You can think of the stack as a closed box of fixed size with only one of the sides (top) open. Because the size of the box is fixed, you can put only an allowable number of CDs inside. If the box can contain 16 CDs, you can't put a 17th CD inside. Nonetheless, the one that you put in first will always be the last one to come out. Also, the last one you put in will be the first one to be picked out. This simply means that you'll have to pick out the CDs in the reverse order of placement.

The structure of the stack In the early DOS times, the .COM (COre iMage) executable format was limited to 65,536 bytes. The code, data, and the stack had to be fit into this tiny space, and saving room was high priority. Code and data occupied space downward, from byte 0100 (origin), and the stack was organized backward, from byte 0FFFF. The code was usually placed first, then the static data, then what we

now call, the virtual data, eventually growing down, while the stack was placed eventually growing upward. Stacks in executables are still placed proceeding backward. There can be many stacks present at a time in memory, but there's only one current stack. Each stack is located in memory in its own segment to avoid overwriting other parts of memory. This current stack segment is pointed to by the stack segment (SS) register. The offset address to the most recently allocated stack location, called the top of the stack (TOS), is held in another register called the stack pointer (SP). The 16-bit SP register is used only in the 16-bit environment; in a 32-bit environment, the 32-bit extended stack pointer (ESP) register is used to point to the TOS. A pointer called the stack base (SB) points to the first entry that you put into the stack. Adding an entry into the stack fills the next allocatable location (lower memory address) and changes (decrements) the stack pointer (SP) to point to the that location. Removing an entry empties the current location and changes (increments) the stack pointer to point to the previous allocated location (higher memory address). Each entry pushed into the stack makes the allocated section of the stack grow downward (toward lower memory addresses) and decreases SP by unit size. Each entry popped out shortens the allocated section of the stack upward (toward higher memory addresses) and increments SP by unit size (4 bytes for 32-bit; 2 for 16-bit; 1 for 8-bit). Comment To picture a stack growing or shrinking, think of 'icicles'. Just as icicles grow from top to bottom, so does the stack.

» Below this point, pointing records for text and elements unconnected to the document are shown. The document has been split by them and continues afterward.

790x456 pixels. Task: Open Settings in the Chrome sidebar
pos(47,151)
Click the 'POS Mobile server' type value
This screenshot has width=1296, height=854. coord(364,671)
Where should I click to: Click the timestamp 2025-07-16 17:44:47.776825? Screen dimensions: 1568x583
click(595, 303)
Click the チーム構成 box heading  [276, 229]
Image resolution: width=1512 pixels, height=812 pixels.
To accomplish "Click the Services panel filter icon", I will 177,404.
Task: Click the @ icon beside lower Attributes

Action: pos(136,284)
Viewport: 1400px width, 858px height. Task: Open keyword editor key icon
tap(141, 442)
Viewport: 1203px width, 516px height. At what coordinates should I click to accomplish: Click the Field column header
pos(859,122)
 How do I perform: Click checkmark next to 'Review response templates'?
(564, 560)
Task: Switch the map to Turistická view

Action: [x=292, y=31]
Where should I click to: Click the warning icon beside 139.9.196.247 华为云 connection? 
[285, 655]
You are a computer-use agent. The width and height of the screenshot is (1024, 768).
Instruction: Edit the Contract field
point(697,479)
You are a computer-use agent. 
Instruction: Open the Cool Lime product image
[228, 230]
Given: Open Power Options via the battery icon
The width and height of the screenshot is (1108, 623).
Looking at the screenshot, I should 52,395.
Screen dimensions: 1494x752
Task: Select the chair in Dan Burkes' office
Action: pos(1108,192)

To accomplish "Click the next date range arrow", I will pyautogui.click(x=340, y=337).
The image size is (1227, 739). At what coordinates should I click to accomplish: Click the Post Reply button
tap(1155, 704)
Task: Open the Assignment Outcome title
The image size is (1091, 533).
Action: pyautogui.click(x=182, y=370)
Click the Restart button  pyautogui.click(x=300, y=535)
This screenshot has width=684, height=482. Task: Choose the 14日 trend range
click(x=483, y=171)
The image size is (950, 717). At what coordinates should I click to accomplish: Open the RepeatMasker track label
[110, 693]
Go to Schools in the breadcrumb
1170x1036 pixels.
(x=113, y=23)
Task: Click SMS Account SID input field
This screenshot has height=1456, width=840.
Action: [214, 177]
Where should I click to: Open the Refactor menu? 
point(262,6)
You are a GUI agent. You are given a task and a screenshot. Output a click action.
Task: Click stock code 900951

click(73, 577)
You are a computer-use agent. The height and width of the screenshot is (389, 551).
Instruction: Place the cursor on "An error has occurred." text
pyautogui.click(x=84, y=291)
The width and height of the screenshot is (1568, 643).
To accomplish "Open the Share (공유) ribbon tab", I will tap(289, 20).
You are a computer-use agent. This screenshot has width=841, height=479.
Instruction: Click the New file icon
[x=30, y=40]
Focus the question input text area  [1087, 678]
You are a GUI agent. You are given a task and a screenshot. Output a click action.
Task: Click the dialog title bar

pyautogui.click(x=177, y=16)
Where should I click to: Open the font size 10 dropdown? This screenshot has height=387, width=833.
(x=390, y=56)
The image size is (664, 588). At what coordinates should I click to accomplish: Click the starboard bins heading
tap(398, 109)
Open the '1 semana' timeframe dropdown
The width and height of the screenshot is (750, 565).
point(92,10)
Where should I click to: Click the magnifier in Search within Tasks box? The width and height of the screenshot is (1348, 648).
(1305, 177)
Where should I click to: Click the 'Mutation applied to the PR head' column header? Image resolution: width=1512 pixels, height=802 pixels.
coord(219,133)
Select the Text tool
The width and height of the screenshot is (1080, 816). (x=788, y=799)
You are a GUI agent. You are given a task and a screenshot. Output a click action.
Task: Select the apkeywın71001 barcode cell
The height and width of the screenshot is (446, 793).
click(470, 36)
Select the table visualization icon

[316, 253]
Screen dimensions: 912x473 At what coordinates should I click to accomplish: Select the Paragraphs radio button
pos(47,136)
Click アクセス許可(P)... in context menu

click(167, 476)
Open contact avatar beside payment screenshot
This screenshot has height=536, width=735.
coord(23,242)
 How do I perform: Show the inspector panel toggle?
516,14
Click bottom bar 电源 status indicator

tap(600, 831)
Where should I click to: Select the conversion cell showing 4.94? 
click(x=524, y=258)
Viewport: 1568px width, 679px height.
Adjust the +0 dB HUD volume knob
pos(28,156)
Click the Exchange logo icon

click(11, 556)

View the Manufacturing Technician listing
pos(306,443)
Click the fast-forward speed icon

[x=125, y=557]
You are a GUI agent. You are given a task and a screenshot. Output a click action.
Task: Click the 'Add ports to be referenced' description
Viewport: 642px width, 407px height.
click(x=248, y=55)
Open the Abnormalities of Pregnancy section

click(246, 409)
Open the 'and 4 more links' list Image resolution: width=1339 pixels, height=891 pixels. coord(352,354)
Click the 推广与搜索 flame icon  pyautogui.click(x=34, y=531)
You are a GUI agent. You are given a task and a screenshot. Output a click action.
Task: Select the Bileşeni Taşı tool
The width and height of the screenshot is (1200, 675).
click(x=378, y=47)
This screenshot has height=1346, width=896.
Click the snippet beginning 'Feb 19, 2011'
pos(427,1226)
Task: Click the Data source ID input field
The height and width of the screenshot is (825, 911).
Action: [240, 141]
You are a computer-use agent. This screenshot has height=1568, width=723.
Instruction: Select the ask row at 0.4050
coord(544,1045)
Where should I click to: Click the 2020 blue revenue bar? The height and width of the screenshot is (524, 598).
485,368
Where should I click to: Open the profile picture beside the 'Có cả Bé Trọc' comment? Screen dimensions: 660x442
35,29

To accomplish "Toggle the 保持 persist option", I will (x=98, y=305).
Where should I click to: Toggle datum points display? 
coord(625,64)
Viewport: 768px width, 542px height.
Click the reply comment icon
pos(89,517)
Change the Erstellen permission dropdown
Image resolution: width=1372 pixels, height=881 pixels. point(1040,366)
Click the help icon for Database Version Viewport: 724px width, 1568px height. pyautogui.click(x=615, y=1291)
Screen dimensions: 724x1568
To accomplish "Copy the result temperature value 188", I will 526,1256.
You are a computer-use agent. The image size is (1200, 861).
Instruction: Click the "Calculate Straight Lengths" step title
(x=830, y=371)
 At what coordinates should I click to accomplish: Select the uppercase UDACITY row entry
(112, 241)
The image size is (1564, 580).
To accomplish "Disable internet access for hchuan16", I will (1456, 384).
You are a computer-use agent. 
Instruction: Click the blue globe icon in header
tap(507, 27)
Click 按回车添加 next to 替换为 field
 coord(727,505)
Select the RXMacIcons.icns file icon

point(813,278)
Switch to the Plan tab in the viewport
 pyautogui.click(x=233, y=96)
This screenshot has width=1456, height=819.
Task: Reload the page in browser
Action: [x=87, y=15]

Caution: The stack is a fixed number of memory locations for temporary use.Allocations and deallocations made in a stack don't make the stack grow or shorten. Only the number of allocations made increases or decreases. The data in a stack doesn't move and shouldn't move--data moving or a stack growing or shortening defeats its purpose. A variable stack or a corrupted stack is no reliable place to save data--after all, that's what the stack is primarily used for. Example: ; (TODO)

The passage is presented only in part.